Jennifer Jones is a staff attorney at the Knight First Amendment Institute. Her work focuses on issues related to government transparency, government surveillance, and social media. Jones leads the Knight Institute’s litigation in Knight Institute v. Department of State, a Freedom of Information Act suit seeking records related to foreign state efforts to influence platforms’ content moderation. Additionally, she is leading the Institute’s efforts to secure the release of records related to public school districts’ use of spyware to enforce censorship policies restricting students and teachers from discussing race, gender, and sexual orientation in the classrooom.

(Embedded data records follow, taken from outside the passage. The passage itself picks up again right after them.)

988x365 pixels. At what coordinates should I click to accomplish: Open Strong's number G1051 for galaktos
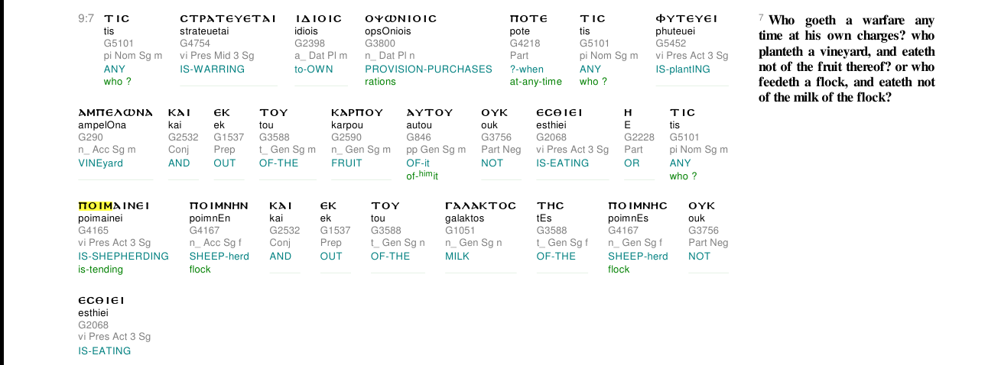460,231
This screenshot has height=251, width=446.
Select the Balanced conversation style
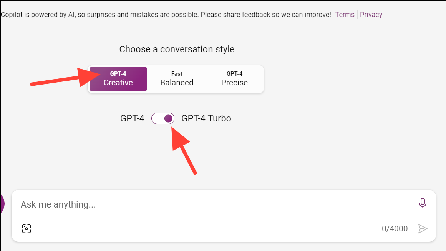point(177,79)
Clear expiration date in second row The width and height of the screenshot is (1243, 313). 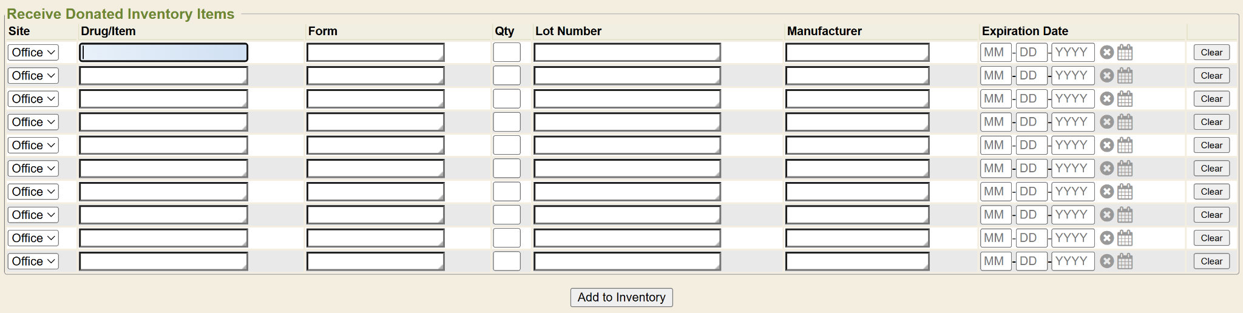[1107, 76]
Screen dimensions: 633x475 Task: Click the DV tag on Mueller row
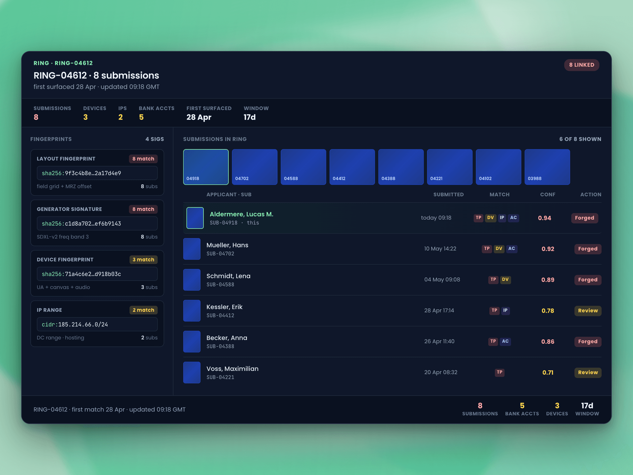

Prior to joining the Institute, Jones spent three years at the ACLU of Northern California, where she worked with the organization’s Technology and Civil Liberties Project litigating a variety of matters involving privacy, government surveillance, and public access to information. She was a member of the teams litigating Williams v. San Francisco, a case brought by local activists challenging the San Francisco Police Department’s use of a private camera network to spy on demonstrators during the 2020 protests against police violence, and ACLU v. ICE, a Freedom of Information Act suit seeking records related to federal immigration enforcement agencies’ use of face surveillance systems. Jones also investigated and challenged various forms of surveillance deployed by government agencies in their response to the COVID-19 pandemic and mass uprisings. Her work included a public records investigation exposing the California Highway Patrol’s widespread aerial recording of protesters in more than 25 cities across the state during the summer of 2020.

Jones has been published in the UCLA Law Review and UC Berkeley Othering & Belonging Institute’s Tech x Belonging series. She has been quoted in Reuters, The Guardian, Protocol, the San Francisco Chronicle, SF Standard, and WIRED.

Jones holds a B.A. in Sociology from UCLA, an MSW with an emphasis in community organizing, planning, and administration from the University of Southern California, and a J.D. from the UCLA School of Law. During law school, she served as an editor of the UCLA Law Review and National Black Law Journal, interned at the Advancement Project, and received the UC Human Rights Fellowship for her work at the Center for Constitutional Rights. Prior to law school, she spent six years coordinating care for youth exiting the family regulation system and advocating for equitable local and state education policies in California.